Methods: We performed immunhistochemical staining to analyze Siglet-15 expression in primary invasive breast cancer tissue microarrays. The tissue specimens were from 90 patients. Furthermore, The relationship between Siglec15 and clinicopathological features was analyzed with logistic regression and the Wilcoxon signed-rank test. The association between clinical characteristics and overall survival in the Cancer Genome Atlas (TCGA) and Molecular Taxonomy of Breast Cancer International Consortium (METABRIC) patients was assessed.

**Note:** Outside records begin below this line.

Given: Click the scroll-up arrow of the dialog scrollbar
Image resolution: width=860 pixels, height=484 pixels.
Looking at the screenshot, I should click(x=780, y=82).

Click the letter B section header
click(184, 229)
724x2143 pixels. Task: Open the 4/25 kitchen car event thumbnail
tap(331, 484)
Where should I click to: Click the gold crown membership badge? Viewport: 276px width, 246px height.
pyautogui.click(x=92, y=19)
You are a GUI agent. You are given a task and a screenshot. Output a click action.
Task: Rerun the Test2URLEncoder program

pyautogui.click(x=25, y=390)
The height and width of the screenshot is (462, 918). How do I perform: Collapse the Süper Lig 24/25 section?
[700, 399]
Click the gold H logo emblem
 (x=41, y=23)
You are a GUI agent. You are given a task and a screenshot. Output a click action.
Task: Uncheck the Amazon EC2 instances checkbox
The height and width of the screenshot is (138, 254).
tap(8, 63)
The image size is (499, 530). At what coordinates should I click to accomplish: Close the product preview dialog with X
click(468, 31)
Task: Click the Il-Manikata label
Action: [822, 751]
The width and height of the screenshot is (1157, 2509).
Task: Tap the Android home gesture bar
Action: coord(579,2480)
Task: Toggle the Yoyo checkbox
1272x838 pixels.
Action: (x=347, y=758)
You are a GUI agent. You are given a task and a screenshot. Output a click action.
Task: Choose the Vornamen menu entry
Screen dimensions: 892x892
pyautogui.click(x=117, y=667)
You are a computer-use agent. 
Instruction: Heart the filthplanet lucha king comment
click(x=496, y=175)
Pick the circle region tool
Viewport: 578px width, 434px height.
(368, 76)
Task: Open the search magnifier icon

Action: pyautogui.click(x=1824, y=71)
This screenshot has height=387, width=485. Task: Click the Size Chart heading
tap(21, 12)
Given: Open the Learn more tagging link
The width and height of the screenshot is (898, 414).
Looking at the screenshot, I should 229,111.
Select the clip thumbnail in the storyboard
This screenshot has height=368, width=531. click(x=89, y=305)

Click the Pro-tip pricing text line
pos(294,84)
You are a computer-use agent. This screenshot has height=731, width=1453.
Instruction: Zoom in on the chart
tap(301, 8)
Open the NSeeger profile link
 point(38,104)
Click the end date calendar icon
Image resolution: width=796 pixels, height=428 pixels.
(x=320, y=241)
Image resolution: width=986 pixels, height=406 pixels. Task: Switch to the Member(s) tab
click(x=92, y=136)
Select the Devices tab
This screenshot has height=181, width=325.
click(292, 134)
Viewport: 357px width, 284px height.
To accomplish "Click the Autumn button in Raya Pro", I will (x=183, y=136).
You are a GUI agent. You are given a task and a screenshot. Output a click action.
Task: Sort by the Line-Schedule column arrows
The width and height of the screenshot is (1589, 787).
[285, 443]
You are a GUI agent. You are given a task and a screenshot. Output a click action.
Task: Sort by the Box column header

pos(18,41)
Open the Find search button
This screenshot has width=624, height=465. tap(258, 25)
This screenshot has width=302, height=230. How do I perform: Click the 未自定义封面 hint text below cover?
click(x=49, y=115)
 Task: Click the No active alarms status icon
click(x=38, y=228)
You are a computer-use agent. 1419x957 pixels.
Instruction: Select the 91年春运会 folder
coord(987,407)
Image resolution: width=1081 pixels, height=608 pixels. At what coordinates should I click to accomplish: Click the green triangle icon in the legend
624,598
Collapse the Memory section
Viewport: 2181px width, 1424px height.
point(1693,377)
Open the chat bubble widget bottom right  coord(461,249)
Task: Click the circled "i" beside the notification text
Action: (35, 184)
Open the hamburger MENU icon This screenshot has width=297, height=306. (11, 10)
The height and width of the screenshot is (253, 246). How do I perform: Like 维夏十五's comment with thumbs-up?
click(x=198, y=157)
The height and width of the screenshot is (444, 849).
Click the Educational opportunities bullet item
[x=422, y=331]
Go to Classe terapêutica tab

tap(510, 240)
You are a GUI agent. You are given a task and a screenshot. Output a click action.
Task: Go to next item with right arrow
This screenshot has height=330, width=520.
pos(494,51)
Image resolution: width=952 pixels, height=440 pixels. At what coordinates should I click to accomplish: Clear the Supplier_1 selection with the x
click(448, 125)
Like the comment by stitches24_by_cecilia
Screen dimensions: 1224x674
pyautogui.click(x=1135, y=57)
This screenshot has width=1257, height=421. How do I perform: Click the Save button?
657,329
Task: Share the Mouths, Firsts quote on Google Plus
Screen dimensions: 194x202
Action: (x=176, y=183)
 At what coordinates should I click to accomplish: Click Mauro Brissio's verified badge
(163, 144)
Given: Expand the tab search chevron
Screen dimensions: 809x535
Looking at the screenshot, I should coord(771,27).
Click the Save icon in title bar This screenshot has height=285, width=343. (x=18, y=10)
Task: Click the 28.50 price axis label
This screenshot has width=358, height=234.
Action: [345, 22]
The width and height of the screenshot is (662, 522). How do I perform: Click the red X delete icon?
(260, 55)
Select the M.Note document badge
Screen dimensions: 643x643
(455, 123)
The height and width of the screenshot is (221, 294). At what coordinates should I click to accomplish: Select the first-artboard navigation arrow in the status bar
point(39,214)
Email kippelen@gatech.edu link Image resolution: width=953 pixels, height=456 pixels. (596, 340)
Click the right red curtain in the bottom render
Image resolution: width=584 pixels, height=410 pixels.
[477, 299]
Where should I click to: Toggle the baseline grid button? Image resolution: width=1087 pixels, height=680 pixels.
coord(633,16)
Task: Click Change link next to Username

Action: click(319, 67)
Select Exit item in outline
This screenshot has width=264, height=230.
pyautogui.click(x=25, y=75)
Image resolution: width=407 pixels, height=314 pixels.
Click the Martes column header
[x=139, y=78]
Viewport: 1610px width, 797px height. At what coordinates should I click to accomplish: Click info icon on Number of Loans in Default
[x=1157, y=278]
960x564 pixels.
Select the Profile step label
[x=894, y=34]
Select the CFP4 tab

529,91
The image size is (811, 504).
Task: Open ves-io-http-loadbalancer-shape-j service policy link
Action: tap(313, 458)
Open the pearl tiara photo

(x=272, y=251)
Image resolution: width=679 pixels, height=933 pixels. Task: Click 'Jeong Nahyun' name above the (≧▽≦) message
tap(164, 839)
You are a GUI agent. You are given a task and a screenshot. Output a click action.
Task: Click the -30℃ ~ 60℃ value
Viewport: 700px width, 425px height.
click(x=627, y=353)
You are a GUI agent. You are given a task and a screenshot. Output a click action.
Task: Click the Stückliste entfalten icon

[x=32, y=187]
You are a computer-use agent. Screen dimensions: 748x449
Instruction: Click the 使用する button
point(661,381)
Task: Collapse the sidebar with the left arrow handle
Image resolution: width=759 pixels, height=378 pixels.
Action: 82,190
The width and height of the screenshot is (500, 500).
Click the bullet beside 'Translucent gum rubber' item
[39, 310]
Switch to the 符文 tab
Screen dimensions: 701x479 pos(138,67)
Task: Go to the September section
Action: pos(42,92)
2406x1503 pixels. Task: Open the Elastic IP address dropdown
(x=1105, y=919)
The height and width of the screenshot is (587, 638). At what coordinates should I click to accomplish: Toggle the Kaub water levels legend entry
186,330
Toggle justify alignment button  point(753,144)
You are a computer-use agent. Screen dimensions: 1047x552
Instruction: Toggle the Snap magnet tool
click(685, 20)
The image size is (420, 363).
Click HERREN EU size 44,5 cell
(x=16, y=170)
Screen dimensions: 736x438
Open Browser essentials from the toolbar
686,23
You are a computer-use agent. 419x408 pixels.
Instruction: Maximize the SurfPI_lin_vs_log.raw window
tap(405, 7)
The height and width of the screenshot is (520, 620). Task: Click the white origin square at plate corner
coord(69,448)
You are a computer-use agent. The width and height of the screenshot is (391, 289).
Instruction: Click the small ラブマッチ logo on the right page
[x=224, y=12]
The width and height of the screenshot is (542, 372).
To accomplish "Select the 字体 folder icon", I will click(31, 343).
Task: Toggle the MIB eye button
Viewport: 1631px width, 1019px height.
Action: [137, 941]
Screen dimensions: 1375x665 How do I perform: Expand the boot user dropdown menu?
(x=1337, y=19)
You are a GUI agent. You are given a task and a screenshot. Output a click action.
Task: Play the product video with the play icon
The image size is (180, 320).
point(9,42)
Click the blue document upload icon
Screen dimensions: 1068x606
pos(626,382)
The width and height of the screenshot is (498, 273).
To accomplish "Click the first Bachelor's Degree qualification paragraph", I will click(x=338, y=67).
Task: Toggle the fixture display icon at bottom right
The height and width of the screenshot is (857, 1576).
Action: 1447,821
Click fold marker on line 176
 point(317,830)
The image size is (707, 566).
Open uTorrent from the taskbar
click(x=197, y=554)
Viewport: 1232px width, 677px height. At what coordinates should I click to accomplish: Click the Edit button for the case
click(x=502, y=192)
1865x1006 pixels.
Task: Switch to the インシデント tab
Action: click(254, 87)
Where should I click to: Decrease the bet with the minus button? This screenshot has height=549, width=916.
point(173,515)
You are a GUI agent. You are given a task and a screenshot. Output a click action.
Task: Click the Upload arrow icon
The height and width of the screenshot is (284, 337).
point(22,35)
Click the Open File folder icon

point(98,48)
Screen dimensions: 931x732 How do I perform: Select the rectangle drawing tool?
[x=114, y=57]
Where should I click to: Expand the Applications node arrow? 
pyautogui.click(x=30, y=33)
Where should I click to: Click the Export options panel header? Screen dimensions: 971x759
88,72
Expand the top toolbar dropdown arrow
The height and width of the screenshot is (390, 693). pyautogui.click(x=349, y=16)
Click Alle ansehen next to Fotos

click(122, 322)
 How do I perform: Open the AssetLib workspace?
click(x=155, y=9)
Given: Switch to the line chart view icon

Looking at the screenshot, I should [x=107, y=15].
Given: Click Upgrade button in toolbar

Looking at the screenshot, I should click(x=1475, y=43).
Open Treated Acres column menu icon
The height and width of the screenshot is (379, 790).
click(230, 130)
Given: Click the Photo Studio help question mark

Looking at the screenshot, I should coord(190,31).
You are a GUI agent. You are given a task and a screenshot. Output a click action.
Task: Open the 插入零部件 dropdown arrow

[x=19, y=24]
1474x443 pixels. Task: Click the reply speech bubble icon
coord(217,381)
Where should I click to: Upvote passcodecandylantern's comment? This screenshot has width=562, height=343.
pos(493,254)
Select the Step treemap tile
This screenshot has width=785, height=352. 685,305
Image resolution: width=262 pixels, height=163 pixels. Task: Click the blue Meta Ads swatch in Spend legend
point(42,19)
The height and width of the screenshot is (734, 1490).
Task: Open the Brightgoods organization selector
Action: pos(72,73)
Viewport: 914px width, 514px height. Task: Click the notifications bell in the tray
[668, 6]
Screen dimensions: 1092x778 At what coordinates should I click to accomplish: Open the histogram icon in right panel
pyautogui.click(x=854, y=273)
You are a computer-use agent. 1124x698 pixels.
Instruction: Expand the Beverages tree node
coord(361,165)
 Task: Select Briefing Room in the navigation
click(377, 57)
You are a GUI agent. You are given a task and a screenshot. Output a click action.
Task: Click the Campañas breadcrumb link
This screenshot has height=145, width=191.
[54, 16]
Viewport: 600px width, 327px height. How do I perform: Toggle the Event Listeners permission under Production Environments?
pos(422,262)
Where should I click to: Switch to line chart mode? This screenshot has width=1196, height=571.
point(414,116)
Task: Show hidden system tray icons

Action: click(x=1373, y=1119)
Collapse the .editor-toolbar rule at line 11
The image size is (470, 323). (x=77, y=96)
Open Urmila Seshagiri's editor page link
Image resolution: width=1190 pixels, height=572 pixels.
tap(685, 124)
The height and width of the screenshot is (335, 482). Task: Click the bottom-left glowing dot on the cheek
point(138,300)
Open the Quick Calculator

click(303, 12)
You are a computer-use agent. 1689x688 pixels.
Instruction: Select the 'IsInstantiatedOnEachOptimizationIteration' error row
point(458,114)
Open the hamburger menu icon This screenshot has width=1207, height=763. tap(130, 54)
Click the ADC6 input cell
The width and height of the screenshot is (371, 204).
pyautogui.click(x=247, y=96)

Results: Immunhistochemical staining of tissue microarrays showed that Siglet-15 had higher expression in breast cancer tissues than those in adject normal tissues. Breast cancer tissues had higher Siglec15 expression than normal tissues. Kaplan-Meier survival analysis suggested that triple negative breast cancer with high Siglec15 expression had poorer survival than those with lower Siglec15 expression (p=0.042). Furthermore, high Siglec15 expression group had low activated dendritic cells, follicular helper T cells, and M1 macrophages.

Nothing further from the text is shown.